どの大学の医局にも所属しなかったため、特殊なキャリアを歩むことになったのだ。今でこそ医局に所属しない医師は珍しくなくなっているが、大圃氏が卒業した1998年当時は、卒業すると医局に所属するのが当たり前だった。
大圃氏は「内視鏡の技術を身に付けたい」と研修先の病院に残ることを選択したが、与えられた身分は「非常勤の嘱託」というかなり不安定な立場だった。もともと存在しないポストのため、当初は無給。月に2万円ほどの謝礼が支払われるだけの待遇が1年半続いた。アルバイトも月2回の救急病院での当直の他は、ほとんどしなかった。
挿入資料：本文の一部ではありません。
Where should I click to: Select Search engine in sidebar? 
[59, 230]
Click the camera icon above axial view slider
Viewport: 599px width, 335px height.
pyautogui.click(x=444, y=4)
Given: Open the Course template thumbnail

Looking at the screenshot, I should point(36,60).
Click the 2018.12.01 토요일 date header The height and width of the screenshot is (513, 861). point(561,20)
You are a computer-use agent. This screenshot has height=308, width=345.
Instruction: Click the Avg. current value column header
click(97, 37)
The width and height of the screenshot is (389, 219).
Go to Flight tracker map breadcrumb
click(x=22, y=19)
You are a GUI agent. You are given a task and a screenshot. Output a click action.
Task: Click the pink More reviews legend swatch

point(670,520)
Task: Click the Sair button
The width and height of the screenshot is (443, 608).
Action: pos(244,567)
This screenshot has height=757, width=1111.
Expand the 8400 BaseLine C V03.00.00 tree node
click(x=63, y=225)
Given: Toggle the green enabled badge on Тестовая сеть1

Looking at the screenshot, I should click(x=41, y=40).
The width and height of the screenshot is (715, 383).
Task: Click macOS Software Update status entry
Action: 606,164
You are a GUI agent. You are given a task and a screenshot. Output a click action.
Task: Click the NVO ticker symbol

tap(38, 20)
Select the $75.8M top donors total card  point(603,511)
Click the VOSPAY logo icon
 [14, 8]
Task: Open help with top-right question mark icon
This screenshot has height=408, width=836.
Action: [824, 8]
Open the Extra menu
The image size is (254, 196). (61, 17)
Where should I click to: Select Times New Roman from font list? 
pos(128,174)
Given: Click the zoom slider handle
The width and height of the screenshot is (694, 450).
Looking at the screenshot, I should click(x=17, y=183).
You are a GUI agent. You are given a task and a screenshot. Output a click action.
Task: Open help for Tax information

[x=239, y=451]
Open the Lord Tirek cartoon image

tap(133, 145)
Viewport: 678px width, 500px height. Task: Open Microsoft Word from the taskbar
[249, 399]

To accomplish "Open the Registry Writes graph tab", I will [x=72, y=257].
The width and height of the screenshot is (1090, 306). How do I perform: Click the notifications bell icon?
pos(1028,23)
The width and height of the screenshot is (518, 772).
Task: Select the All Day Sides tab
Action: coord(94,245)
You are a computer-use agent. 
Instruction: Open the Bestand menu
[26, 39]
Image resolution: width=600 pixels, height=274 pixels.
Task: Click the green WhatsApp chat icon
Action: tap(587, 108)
気付いたら10年目になるまで、非常勤待遇のままだった。
それは、アルバイトの時間も惜しんで勉強がしたかったからだ。医師となり最初の数年は、どのような医師になるか自分のスタンスを決める重要な時期。
たとえ収入が無くとも、その大事な時期に時間をかけて身に付けた技術や知識は自分の財産として残ると考えた。あの時に頑張っておいて本当によかったと大圃氏はふり返る。
無給で働いていることは同じ医師の仕事をしている親に知らせず、一切頼らなかった。周りの医師からの「辞めた方がいい」「まともな医者にはなれない」という忠告も受けた。
しかし、そういう立場だからこそできたことも多かった。他の病院からESDをやってほしいと依頼された時や国内外からいろいろな招聘を受けた時、非常勤だったからこそ自由に出向くことができた。どんな環境でも本人の考え方次第でポジティブに変えることはできるというのが、大圃氏の持論だ。
また、同じ科に年配の常勤医と研修医しかいなかったため、フットワークが軽い若手の医師として、多くの治療を一手に任せてもらえたことも大きかった。
病院に来る症例数ではなく、自分の経験した症例数で手技の習得に差が出る。確かに、自分と同じ年齢や立場の医師が多くいる環境では安心できる。しかし、それでは腕が上がらない。
「有名な指導医がいて、最新の機器がそろっている環境でなければ一流になれない、という考え方とは違うと思います。環境はとらえ方ひとつで変わる。医局というシステムから外れて自分のやりたいことを独自に突き詰めていく方法が、私には合っていたのです」
周囲の状況にとらわれずに、懸命に治療にまい進するうちに、周りが変わっていった。